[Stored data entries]
--- START ---
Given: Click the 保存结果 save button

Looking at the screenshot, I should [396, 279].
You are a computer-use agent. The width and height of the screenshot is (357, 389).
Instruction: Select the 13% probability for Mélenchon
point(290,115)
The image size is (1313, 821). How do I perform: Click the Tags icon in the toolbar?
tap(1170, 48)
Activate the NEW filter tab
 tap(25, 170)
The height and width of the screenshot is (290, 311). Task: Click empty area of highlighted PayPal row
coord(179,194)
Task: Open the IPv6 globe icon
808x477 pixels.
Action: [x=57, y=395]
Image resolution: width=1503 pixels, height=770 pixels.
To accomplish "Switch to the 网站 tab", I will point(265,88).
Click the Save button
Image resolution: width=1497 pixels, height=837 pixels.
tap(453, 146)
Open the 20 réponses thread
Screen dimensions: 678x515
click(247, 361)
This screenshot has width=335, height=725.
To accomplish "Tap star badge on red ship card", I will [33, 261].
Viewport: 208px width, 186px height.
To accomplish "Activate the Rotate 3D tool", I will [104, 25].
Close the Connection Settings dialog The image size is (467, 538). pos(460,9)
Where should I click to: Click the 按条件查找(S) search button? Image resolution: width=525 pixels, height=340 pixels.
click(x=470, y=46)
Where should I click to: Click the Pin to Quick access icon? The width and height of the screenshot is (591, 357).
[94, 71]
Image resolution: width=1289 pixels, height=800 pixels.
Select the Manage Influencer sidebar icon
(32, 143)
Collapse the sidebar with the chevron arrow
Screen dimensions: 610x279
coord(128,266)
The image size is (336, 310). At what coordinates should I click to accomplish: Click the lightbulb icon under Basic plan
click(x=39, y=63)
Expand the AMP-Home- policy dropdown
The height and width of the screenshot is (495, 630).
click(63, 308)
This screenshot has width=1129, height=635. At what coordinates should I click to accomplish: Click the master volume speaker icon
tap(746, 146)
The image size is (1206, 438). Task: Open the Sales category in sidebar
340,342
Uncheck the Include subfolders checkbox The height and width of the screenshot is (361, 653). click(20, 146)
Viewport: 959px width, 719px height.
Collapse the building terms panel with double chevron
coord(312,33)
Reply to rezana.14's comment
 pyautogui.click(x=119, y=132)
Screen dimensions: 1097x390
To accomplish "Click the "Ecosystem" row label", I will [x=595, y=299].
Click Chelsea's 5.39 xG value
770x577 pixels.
--- END ---
**Exercise description**
Return, please, the lines of the data from the first through the line containing "Screen dimensions: 1097x390", both kept, exactly as they stand and nothing more.

**Answer space**
Given: Click the 保存结果 save button

Looking at the screenshot, I should [396, 279].
You are a computer-use agent. The width and height of the screenshot is (357, 389).
Instruction: Select the 13% probability for Mélenchon
point(290,115)
The image size is (1313, 821). How do I perform: Click the Tags icon in the toolbar?
tap(1170, 48)
Activate the NEW filter tab
 tap(25, 170)
The height and width of the screenshot is (290, 311). Task: Click empty area of highlighted PayPal row
coord(179,194)
Task: Open the IPv6 globe icon
808x477 pixels.
Action: [x=57, y=395]
Image resolution: width=1503 pixels, height=770 pixels.
To accomplish "Switch to the 网站 tab", I will point(265,88).
Click the Save button
Image resolution: width=1497 pixels, height=837 pixels.
tap(453, 146)
Open the 20 réponses thread
Screen dimensions: 678x515
click(247, 361)
This screenshot has width=335, height=725.
To accomplish "Tap star badge on red ship card", I will [33, 261].
Viewport: 208px width, 186px height.
To accomplish "Activate the Rotate 3D tool", I will [104, 25].
Close the Connection Settings dialog The image size is (467, 538). pos(460,9)
Where should I click to: Click the 按条件查找(S) search button? Image resolution: width=525 pixels, height=340 pixels.
click(x=470, y=46)
Where should I click to: Click the Pin to Quick access icon? The width and height of the screenshot is (591, 357).
[94, 71]
Image resolution: width=1289 pixels, height=800 pixels.
Select the Manage Influencer sidebar icon
(32, 143)
Collapse the sidebar with the chevron arrow
Screen dimensions: 610x279
coord(128,266)
The image size is (336, 310). At what coordinates should I click to accomplish: Click the lightbulb icon under Basic plan
click(x=39, y=63)
Expand the AMP-Home- policy dropdown
The height and width of the screenshot is (495, 630).
click(63, 308)
This screenshot has width=1129, height=635. At what coordinates should I click to accomplish: Click the master volume speaker icon
tap(746, 146)
The image size is (1206, 438). Task: Open the Sales category in sidebar
340,342
Uncheck the Include subfolders checkbox The height and width of the screenshot is (361, 653). click(20, 146)
Viewport: 959px width, 719px height.
Collapse the building terms panel with double chevron
coord(312,33)
Reply to rezana.14's comment
 pyautogui.click(x=119, y=132)
Screen dimensions: 1097x390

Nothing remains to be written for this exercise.